PROVIDED RECORDS:
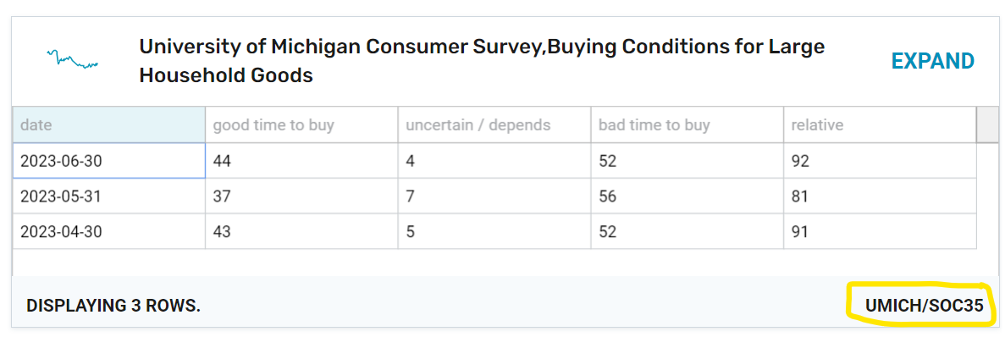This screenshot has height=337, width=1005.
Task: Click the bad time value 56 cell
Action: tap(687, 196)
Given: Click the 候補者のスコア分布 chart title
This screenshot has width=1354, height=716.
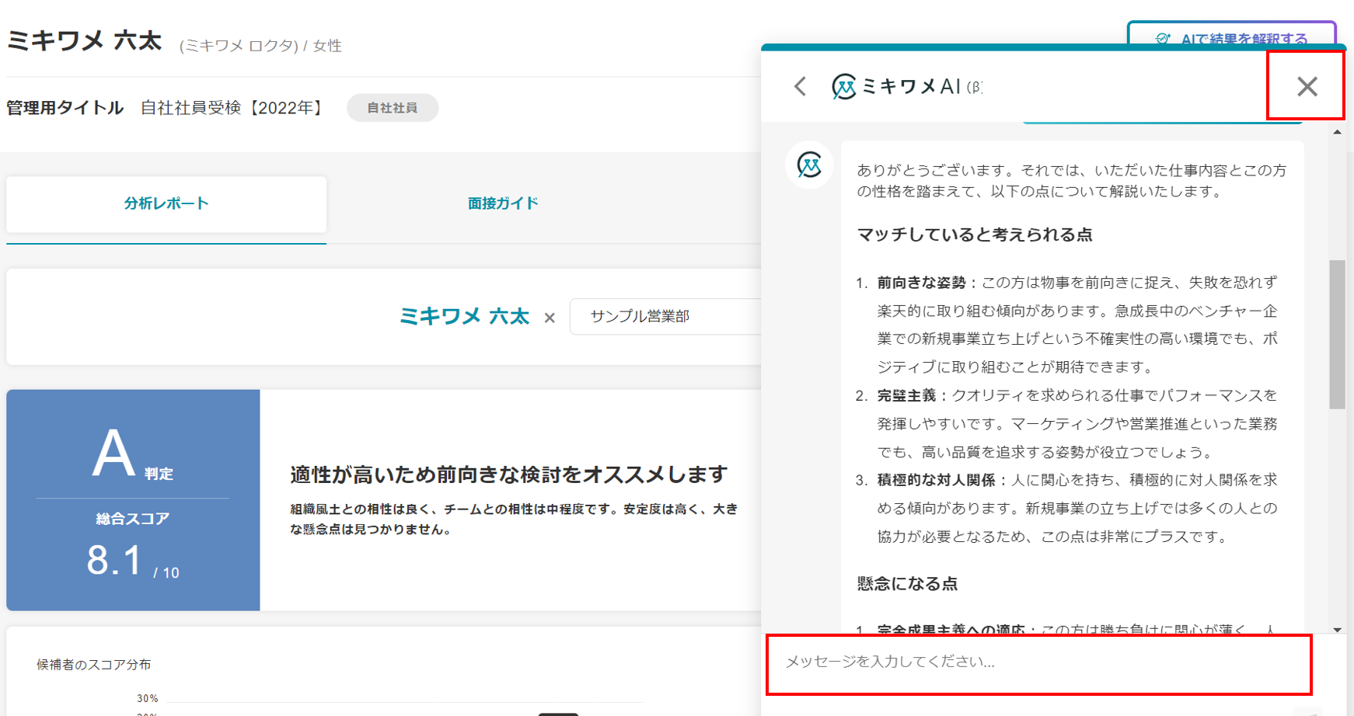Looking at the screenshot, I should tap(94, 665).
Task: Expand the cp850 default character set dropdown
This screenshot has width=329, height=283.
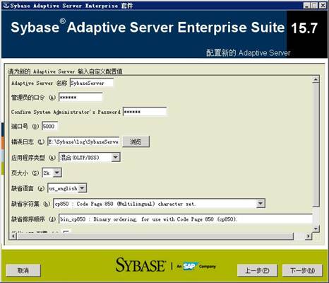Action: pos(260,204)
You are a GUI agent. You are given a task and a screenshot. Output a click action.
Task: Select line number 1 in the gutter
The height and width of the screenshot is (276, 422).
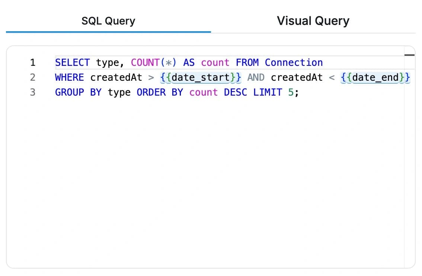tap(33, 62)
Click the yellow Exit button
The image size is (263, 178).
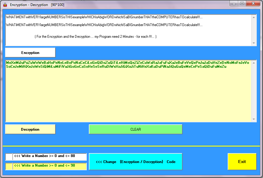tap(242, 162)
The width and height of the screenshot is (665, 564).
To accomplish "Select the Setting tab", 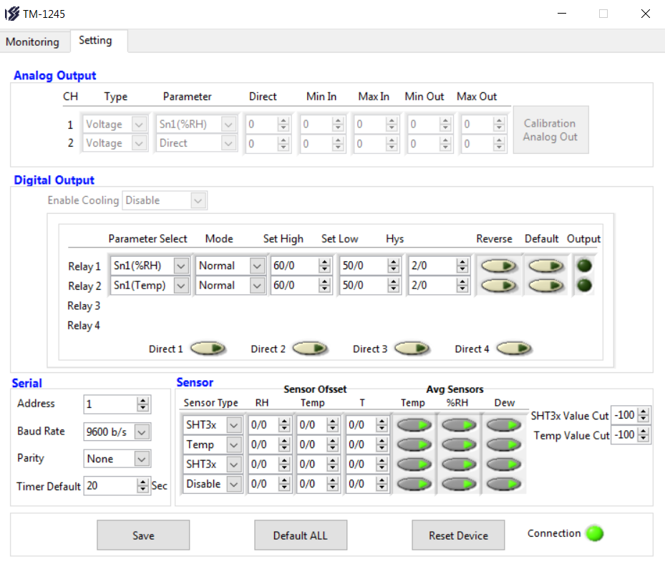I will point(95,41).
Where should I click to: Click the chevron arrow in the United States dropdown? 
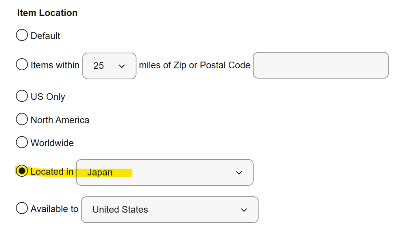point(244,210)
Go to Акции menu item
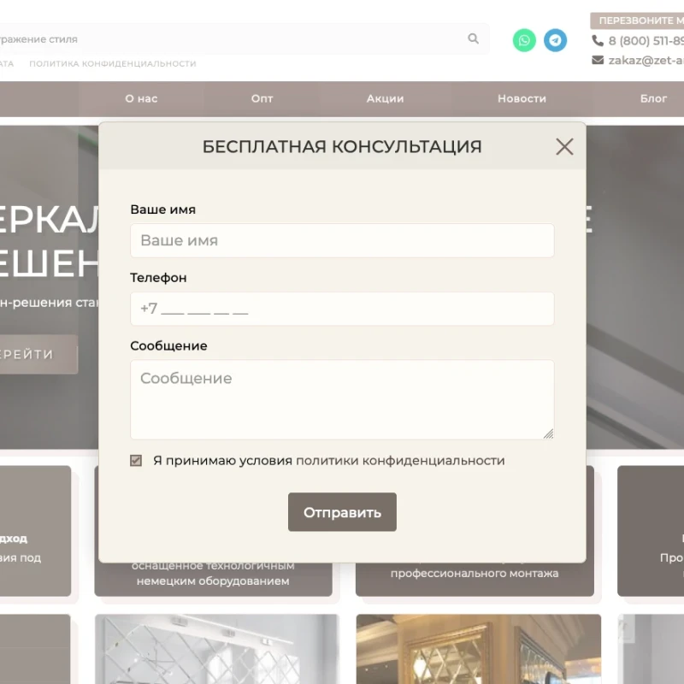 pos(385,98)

---

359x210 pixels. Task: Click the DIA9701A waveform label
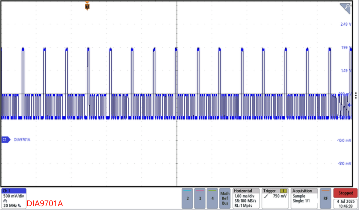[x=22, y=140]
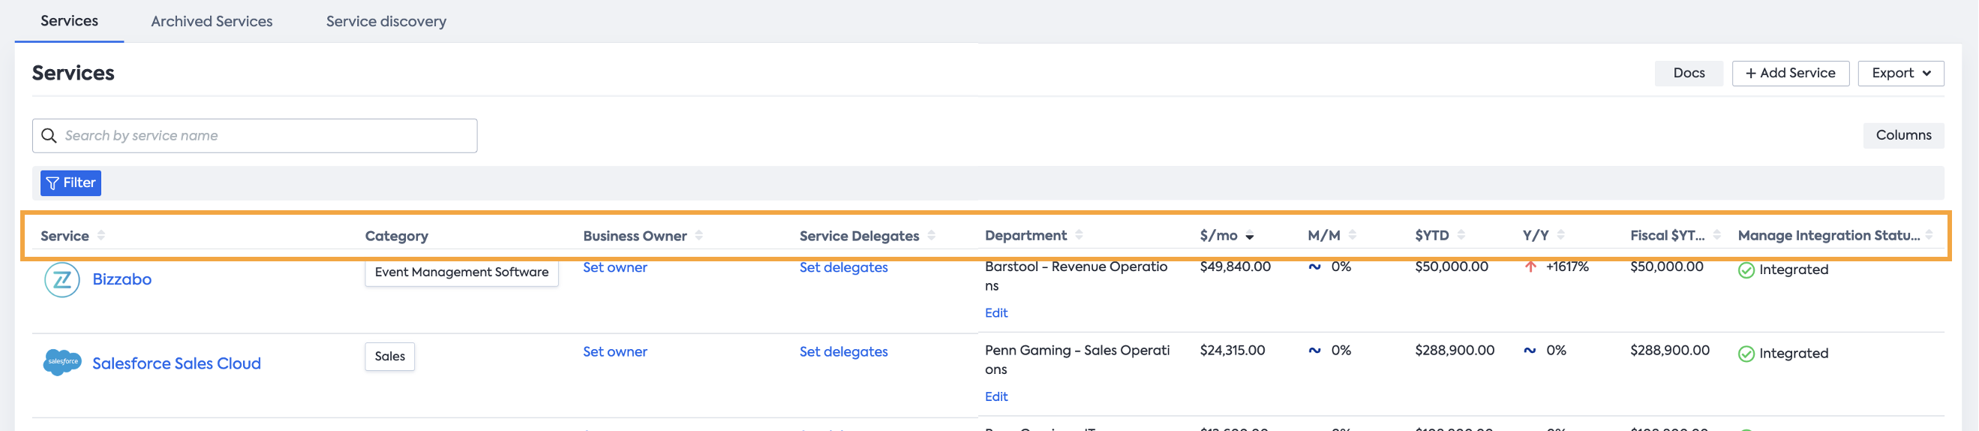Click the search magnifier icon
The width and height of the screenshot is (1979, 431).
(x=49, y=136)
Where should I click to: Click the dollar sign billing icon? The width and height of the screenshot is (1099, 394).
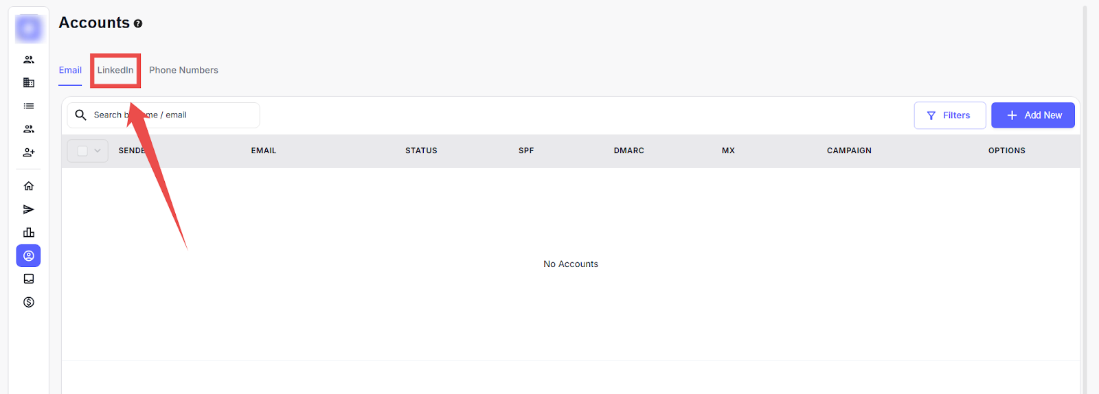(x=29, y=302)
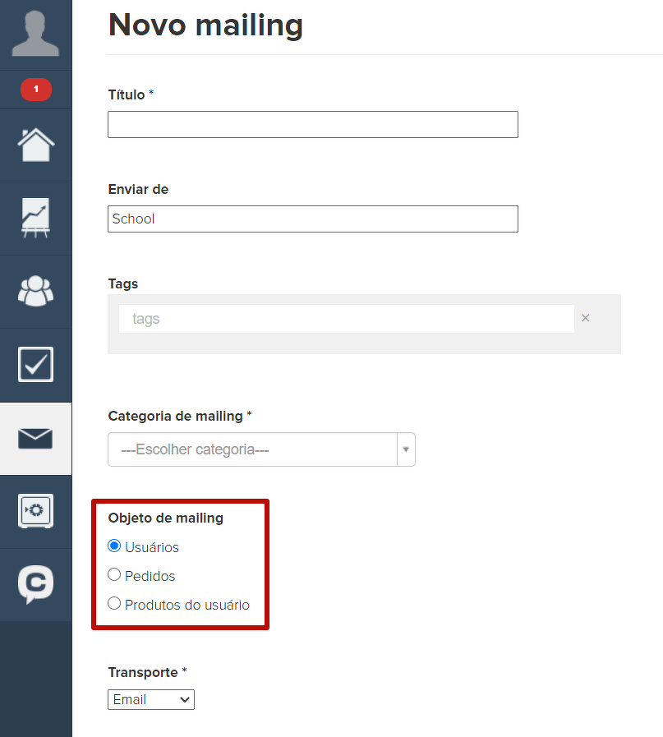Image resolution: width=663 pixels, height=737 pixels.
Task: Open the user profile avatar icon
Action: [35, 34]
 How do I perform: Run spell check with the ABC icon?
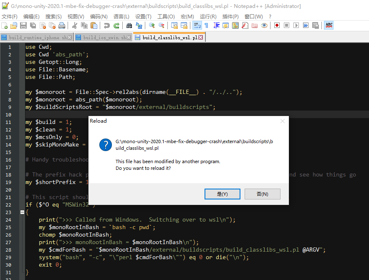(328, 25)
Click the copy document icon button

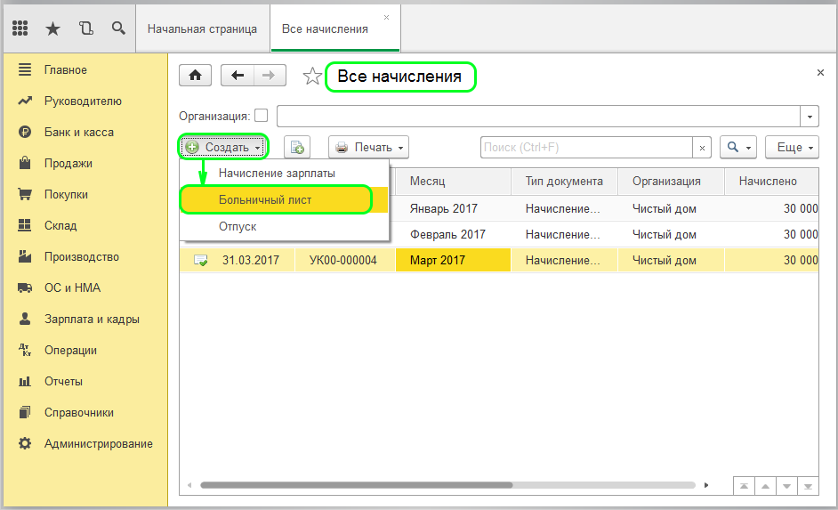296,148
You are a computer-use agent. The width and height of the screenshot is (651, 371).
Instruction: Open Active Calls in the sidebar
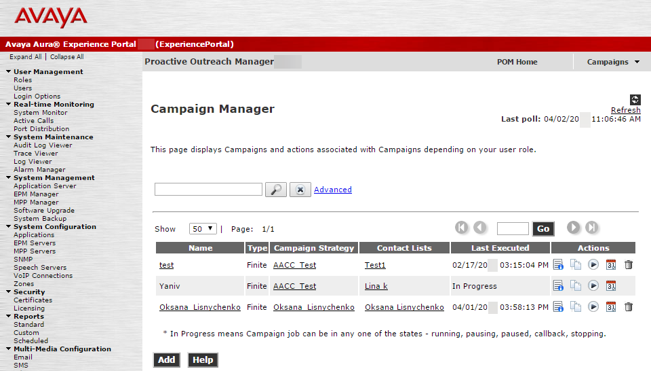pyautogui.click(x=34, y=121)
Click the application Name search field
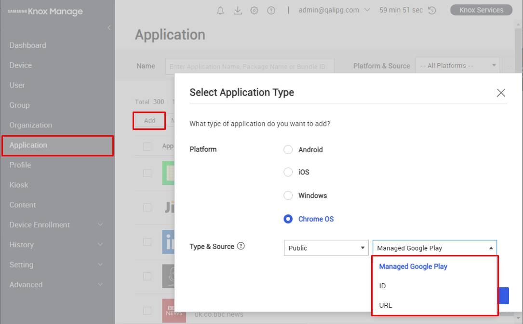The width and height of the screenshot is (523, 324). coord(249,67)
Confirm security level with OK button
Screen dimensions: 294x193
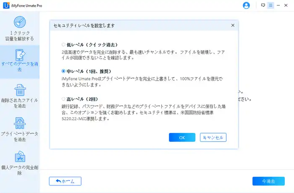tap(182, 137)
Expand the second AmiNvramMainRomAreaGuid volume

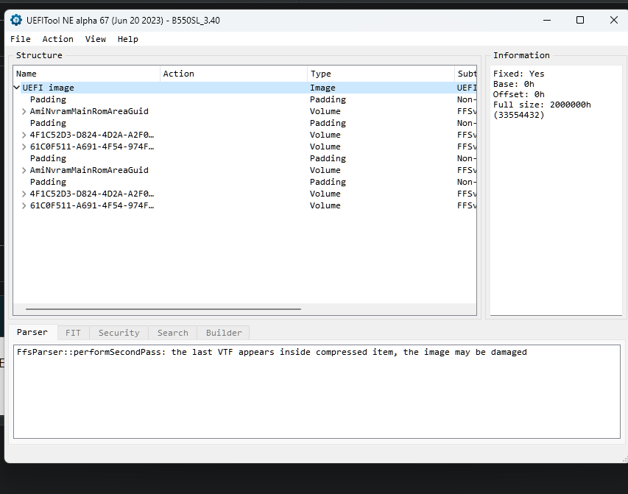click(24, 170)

==

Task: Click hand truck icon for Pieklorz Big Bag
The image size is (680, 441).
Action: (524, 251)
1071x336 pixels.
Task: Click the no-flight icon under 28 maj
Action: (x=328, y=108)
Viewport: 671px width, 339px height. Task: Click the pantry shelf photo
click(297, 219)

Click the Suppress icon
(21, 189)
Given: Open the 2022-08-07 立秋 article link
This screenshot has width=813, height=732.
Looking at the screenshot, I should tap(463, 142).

WHAT THE EXERCISE ASKS:
Because only one stretch of the records is wanted, please output the lines from the one holding "Given: Click the 候補者のスコア分布 chart title" through the one holding "Click the yellow Exit button" exactly, both included, and leave every picture out.

EXPECTED ANSWER:
Given: Click the 候補者のスコア分布 chart title
This screenshot has width=1354, height=716.
Looking at the screenshot, I should tap(94, 665).
Task: Expand the cp850 default character set dropdown
This screenshot has width=329, height=283.
Action: pos(260,204)
You are a GUI agent. You are given a task and a screenshot. Output a click action.
Task: Select line number 1 in the gutter
The height and width of the screenshot is (276, 422).
tap(33, 62)
Click the yellow Exit button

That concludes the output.